Christine Maria Jasch (born 7 November 1960 in Vienna) is an Austrian economist, author and accountant.

Life and career 
Christine Jasch completed secondary school in Vienna, where she matriculated in 1979 to study at the University of Vienna's Department of Economics, and at the University of Natural Resources and Life Sciences, Vienna. In 1984 she applied for a Studium Irregulare for Ecological Economics. She became a certified public accountant in 1989 and lead verifier according to the EU EMAS Regulation in 1995. In 1989 she founded the Vienna Institute for Environmental Management and Economics, IÖW.  In 1999, she habilitated (qualified for professorship) in Environmental Management and Economics at the Austrian University for Agriculture.  
Since 2011 she has been responsible for the auditing of sustainability reports and certification of environmental management systems for Ernst & Young Climate Change and Sustainability Services, Vienna.

Research and teaching 
Jasch's work focuses on the combination of environmental and sustainability issues with economic instruments, including environmental cost accounting and sustainability reporting.

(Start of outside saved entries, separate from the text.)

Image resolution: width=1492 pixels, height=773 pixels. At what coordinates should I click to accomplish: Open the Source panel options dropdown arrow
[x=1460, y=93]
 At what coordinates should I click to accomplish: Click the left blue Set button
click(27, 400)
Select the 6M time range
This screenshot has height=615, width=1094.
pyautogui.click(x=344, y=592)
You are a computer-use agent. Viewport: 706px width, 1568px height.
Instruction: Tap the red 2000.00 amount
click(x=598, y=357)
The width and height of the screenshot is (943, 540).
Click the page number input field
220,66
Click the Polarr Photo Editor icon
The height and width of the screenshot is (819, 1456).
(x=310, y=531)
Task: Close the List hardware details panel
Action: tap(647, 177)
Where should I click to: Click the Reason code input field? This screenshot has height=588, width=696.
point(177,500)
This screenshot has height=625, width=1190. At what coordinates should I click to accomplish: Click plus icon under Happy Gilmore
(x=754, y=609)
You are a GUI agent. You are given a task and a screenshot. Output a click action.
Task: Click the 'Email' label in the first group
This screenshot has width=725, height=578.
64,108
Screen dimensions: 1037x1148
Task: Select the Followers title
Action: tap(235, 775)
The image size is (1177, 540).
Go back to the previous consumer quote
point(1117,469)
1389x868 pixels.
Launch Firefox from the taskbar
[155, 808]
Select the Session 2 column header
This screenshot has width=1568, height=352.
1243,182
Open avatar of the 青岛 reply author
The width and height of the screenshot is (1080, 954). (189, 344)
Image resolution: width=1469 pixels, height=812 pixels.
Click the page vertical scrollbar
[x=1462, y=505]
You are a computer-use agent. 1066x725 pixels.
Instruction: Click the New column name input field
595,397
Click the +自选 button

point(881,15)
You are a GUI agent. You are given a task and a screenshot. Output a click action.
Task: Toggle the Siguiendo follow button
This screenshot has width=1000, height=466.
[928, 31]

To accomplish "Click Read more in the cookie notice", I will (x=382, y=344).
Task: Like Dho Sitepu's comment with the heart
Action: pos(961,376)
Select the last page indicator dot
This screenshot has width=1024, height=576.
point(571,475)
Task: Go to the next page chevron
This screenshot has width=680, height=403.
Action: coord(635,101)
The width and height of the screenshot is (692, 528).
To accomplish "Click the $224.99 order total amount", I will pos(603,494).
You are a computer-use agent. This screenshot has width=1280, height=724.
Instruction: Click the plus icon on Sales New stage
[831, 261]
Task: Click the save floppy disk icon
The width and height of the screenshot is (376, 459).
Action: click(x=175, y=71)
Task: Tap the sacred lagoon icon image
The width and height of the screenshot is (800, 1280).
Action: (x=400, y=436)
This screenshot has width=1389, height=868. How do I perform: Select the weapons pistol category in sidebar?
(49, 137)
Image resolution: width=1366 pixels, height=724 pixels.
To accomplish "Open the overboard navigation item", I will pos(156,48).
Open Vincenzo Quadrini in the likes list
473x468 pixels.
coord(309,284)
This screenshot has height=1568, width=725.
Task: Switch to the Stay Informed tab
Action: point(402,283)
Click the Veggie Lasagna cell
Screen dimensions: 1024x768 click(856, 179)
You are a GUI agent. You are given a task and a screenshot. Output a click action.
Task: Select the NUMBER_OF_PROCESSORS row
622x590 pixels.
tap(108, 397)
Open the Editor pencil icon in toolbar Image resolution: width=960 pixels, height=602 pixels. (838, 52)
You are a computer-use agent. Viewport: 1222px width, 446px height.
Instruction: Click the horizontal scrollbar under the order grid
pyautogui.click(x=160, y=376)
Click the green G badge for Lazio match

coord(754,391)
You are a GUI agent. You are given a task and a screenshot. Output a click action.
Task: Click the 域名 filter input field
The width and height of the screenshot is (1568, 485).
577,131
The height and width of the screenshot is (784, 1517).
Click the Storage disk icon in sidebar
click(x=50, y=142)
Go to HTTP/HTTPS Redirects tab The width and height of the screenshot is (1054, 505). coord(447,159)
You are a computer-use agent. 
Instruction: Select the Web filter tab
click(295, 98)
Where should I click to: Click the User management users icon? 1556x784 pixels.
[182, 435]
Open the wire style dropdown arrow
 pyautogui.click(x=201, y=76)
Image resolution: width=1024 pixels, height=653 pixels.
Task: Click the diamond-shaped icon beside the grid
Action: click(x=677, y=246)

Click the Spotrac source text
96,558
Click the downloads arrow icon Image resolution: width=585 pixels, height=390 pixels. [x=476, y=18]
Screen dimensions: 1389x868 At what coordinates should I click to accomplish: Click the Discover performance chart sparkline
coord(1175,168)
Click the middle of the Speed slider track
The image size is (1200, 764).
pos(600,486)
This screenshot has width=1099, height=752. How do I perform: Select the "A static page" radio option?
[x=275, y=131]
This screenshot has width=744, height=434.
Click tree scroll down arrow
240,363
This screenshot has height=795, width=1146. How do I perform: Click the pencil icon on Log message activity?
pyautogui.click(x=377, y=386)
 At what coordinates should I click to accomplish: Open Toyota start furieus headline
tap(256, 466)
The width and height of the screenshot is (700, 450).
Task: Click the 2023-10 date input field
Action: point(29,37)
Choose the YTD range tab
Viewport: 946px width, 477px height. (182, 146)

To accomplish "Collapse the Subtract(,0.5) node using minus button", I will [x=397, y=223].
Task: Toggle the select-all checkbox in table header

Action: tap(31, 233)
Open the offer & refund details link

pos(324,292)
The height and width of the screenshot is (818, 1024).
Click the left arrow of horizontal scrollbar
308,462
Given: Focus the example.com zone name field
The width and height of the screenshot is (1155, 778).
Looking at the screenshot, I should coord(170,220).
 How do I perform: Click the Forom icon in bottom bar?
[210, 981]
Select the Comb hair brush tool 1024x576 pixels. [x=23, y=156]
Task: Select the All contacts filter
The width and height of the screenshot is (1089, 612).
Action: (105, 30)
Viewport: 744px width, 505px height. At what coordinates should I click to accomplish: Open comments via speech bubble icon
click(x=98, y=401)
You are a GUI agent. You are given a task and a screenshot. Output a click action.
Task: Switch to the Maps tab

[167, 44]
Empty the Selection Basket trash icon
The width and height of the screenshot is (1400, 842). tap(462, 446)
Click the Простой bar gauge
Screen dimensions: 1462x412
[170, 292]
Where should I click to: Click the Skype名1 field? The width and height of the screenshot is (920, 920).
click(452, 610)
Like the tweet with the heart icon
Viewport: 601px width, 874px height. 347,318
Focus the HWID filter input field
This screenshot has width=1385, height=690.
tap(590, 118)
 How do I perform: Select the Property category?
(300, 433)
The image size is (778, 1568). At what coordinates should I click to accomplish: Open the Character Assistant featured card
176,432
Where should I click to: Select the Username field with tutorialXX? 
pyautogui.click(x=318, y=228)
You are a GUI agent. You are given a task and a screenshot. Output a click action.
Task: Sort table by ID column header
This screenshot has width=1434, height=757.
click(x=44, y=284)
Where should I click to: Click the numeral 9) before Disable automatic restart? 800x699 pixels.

Her IÖW work has included methodological development as well as practical implementation guidelines for environmental management tools.

Working areas include environmental performance evaluation and sustainability indicators, integrated information and management systems, environmental and sustainability accounting, material flow cost accounting, impact assessment, ISO standardization for environmental management, sustainability reporting, sustainable product service systems and socially responsible investing, cleaner technologies.

On behalf of the Austrian environmental ministry since 1993 she negotiated the ISO standards ISO 14001 environmental management systems, ISO 14031 Environmental Performance Evaluation and ISO 14041 Material Flow Cost Accounting.

In 2000, via the Sustainability Group of the Austrian Chamber for Accountants and Auditors, which she chairs, she founded the Austrian Sustainability Reporting Awards, ASRA, which are granted annually since in cooperation with partners.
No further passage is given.